Stored records:
● ● ● ● ●
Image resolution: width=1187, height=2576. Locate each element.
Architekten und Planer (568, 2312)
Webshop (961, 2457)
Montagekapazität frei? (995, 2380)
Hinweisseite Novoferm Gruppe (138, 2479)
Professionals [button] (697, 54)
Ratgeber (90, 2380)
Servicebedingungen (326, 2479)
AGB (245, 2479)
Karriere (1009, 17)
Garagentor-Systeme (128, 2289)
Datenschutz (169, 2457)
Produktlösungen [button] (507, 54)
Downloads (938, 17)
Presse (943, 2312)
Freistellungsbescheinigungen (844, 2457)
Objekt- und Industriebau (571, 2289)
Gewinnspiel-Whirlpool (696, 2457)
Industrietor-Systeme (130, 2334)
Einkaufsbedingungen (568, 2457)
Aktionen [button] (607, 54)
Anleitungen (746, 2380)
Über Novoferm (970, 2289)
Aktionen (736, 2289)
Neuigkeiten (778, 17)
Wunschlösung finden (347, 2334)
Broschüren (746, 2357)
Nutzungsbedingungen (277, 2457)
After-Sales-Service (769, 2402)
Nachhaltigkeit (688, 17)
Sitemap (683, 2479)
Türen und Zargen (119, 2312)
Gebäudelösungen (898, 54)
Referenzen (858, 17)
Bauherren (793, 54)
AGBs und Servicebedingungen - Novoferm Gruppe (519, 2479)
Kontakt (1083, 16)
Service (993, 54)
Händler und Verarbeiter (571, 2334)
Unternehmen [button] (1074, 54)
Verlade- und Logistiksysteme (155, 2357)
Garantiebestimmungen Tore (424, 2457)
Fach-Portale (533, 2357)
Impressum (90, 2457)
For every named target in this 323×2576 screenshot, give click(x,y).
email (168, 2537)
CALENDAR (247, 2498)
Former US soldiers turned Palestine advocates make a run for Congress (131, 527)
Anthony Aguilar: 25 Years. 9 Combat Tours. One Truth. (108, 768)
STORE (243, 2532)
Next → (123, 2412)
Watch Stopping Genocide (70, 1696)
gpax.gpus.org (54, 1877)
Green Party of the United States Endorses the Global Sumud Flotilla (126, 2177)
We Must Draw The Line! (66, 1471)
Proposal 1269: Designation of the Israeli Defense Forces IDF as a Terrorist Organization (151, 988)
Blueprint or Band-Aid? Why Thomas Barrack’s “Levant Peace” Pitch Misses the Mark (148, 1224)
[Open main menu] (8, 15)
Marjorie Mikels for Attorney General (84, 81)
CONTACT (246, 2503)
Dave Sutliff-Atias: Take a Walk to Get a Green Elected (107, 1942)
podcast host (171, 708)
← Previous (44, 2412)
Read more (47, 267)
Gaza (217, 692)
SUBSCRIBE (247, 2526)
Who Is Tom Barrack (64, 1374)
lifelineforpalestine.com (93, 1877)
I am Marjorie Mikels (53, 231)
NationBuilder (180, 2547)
● ● ● ● ●
→ **Task statement**:
Please write out the records from above, keeping every line exact.

→ **Answer to the exercise**:
Image resolution: width=1187, height=2576. Locate each element.
Architekten und Planer (568, 2312)
Webshop (961, 2457)
Montagekapazität frei? (995, 2380)
Hinweisseite Novoferm Gruppe (138, 2479)
Professionals [button] (697, 54)
Ratgeber (90, 2380)
Servicebedingungen (326, 2479)
AGB (245, 2479)
Karriere (1009, 17)
Garagentor-Systeme (128, 2289)
Datenschutz (169, 2457)
Produktlösungen [button] (507, 54)
Downloads (938, 17)
Presse (943, 2312)
Freistellungsbescheinigungen (844, 2457)
Objekt- und Industriebau (571, 2289)
Gewinnspiel-Whirlpool (696, 2457)
Industrietor-Systeme (130, 2334)
Einkaufsbedingungen (568, 2457)
Aktionen [button] (607, 54)
Anleitungen (746, 2380)
Über Novoferm (970, 2289)
Aktionen (736, 2289)
Neuigkeiten (778, 17)
Wunschlösung finden (347, 2334)
Broschüren (746, 2357)
Nutzungsbedingungen (277, 2457)
After-Sales-Service (769, 2402)
Nachhaltigkeit (688, 17)
Sitemap (683, 2479)
Türen und Zargen (119, 2312)
Gebäudelösungen (898, 54)
Referenzen (858, 17)
Bauherren (793, 54)
AGBs und Servicebedingungen - Novoferm Gruppe (519, 2479)
Kontakt (1083, 16)
Service (993, 54)
Händler und Verarbeiter (571, 2334)
Unternehmen [button] (1074, 54)
Verlade- und Logistiksysteme (155, 2357)
Garantiebestimmungen Tore (424, 2457)
Fach-Portale (533, 2357)
Impressum (90, 2457)
For every named target in this 323×2576 screenshot, give click(x,y).
email (168, 2537)
CALENDAR (247, 2498)
Former US soldiers turned Palestine advocates make a run for Congress (131, 527)
Anthony Aguilar: 25 Years. 9 Combat Tours. One Truth. (108, 768)
STORE (243, 2532)
Next → (123, 2412)
Watch Stopping Genocide (70, 1696)
gpax.gpus.org (54, 1877)
Green Party of the United States Endorses the Global Sumud Flotilla (126, 2177)
We Must Draw The Line! (66, 1471)
Proposal 1269: Designation of the Israeli Defense Forces IDF as a Terrorist Organization (151, 988)
Blueprint or Band-Aid? Why Thomas Barrack’s “Levant Peace” Pitch Misses the Mark (148, 1224)
[Open main menu] (8, 15)
Marjorie Mikels for Attorney General (84, 81)
CONTACT (246, 2503)
Dave Sutliff-Atias: Take a Walk to Get a Green Elected (107, 1942)
podcast host (171, 708)
← Previous (44, 2412)
Read more (47, 267)
Gaza (217, 692)
SUBSCRIBE (247, 2526)
Who Is Tom Barrack (64, 1374)
lifelineforpalestine.com (93, 1877)
I am Marjorie Mikels (53, 231)
NationBuilder (180, 2547)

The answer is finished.